Scholarly Societies as Meeting Sponsors and Publishers
In her work, she traces the first scientific societies to the early years of the seventeenth century. The goal of these early societies was generally to promote research by providing a meeting place at which research could be discussed or even carried out.
In the chapter on Italian Scientific Societies, she indicates that the Accademia del Cimento of Florence (1657-1667) was the first organized scientific academy, although the Accademia dei Lincei in Rome (1600-1630) was an important forerunner of it. The latter society published the proceedings of its meetings as Gesta Lynceorum, which was the earliest (1609) publication of any scientific society.
In the chapter on The Royal Society, she notes that it grew out of informal weekly meetings in London that first began in 1645. At these meetings, people interested in the new experimental science gathered for discussions. Some members moved to Oxford around 1648-1649, and established separate meetings there. But by 1658 many had moved back to London, and Gresham College in London became the focus of the meetings that led to the founding in 1660 of the Royal Society (also known as the Royal Society of London), which still exists today.
In a later chapter on Scientific Journals, Ornstein points out that scholarly communication existed among scientists prior to the establishment of real scientific journals, but that it was primarily in the form of informal hand-written correspondence by some of the voluminous letters-writers of the day, like Mersenne and Wallis. This type of communication caused problems of impartiality in evaluating research, and of establishing priority.
Ornstein considers two particular publications that were instrumental in solving these problems, and that may be considered the forerunners of two different types of journals.
The first of these, Journal des Sçavans, first appeared on January 5, 1665. Properly speaking this was not a society publication until well over two centuries later. In fact it began as the work of one person, Denis de Sallo. After Jesuit criticism, it was carried on by a sequence of Abbés. It was suspended in 1792 because of the political upheaval in France, reinstituted briefly in 1797, and re-established in 1816, with the word Savants in the new orthography. In 1903 it came under the auspices of l'Académie des Inscriptions et Belles-Lettres of the Institut de France. Ornstein describes the early Journal des Sçavans as a model for journals appealing to a broad reading public. In this sense, it helped act as a way of communicating between the societies and the lay public, much as popular science journals do today.
Philosophical Transactions of the Royal Society of London began just two months later. Unlike Journal des Sçavans, Philosophical Transactions was more clearly devoted to research, and served as a model for future publications of scientific societies. Like the French journal, the English journal is still publishing at present. Because of the different political histories of the respective countries, however, there was no break in publication in Philosophical Transactions.

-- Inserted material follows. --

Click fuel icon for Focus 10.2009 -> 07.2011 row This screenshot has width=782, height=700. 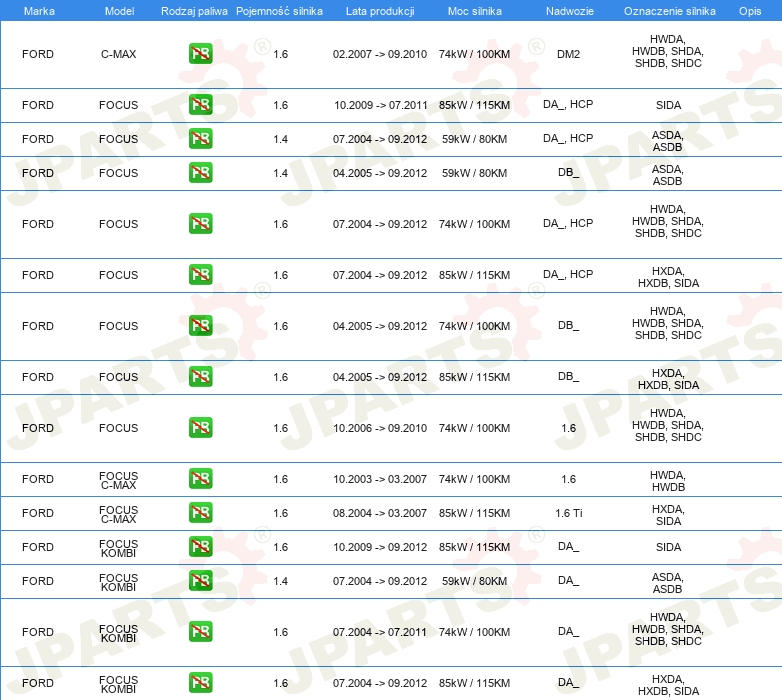pyautogui.click(x=200, y=105)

In 1962 Kronick published a History of Scientific & Technical Periodicals covering the seventeenth and eighteenth centuries. In it, he points out (pp. 134-135, 2nd ed.) that until about 1750 the Philosophical Transactions was not officially published by the Royal Society of London. There was nonetheless a close connection between the two throughout that time.
Kronick's analysis shows (p. 121, 2nd ed.) that of all the scientific periodicals that he considered to be "substantive" (that is, consisting primarily of original research articles), only 25% were from scholarly societies. But he also suggests that this is why so many eighteenth century periodicals were of such brief duration: 75% of them lacked the continuity often provided by society sponsorship. He goes on to say that the relatively long duration of society publications resulted in the fact that in the eighteenth century there were often as many active substantive periodicals published by societies as not published by societies.
To see the volume of research published in journals of scholarly societies prior to 1800, one need only look in the Reuss Repertorium, a monumental bibliography in 16 volumes.
In spite of the proliferation of non-societal journals in the last two centuries, scholarly societies have continued to play an important role in encouraging research and in publishing the results of it.
To give some feeling for the historical development of scholarly societies, we have prepared a chronology of the dates of founding of all societies in the Scholarly Societies Project for which we have been able to establish founding dates.
The chronology makes it clear that until well into the nineteenth century, scholarly societies tended to be of broad scope (usually covering all the sciences or all the arts, or both), and associated with a definite geographical area (often a city). The chronology also demonstrates that with the passage of time, increasingly specialized scholarly societies came in to being.
Ornstein on Scientific Societies
Rôle of Scientific Societies in the Seventeenth Century. University of Chicago, 1928 and 1938. Reprint edition: Archon Books, Hamden & London: 1963. xviii, 308 p.
A virtually unchanged reprint of Ornstein's 1913 doctoral dissertation, this is the classic study of the beginnings of scientific societies in Western Europe.
Kronick, David A.
A History of Scientific & Technical Periodicals: The origins and development of the scientific and technical press, 1665-1790. 2nd ed. Scarecrow Press, Metuchen, N.J.: 1976. xvi, 336 p. (First ed. 1962)
Also originating in a doctoral dissertation, Kronick's study is a very rich resource examining the early history and development of scientific and technical journals. It incorporates history, analysis, and tablular data.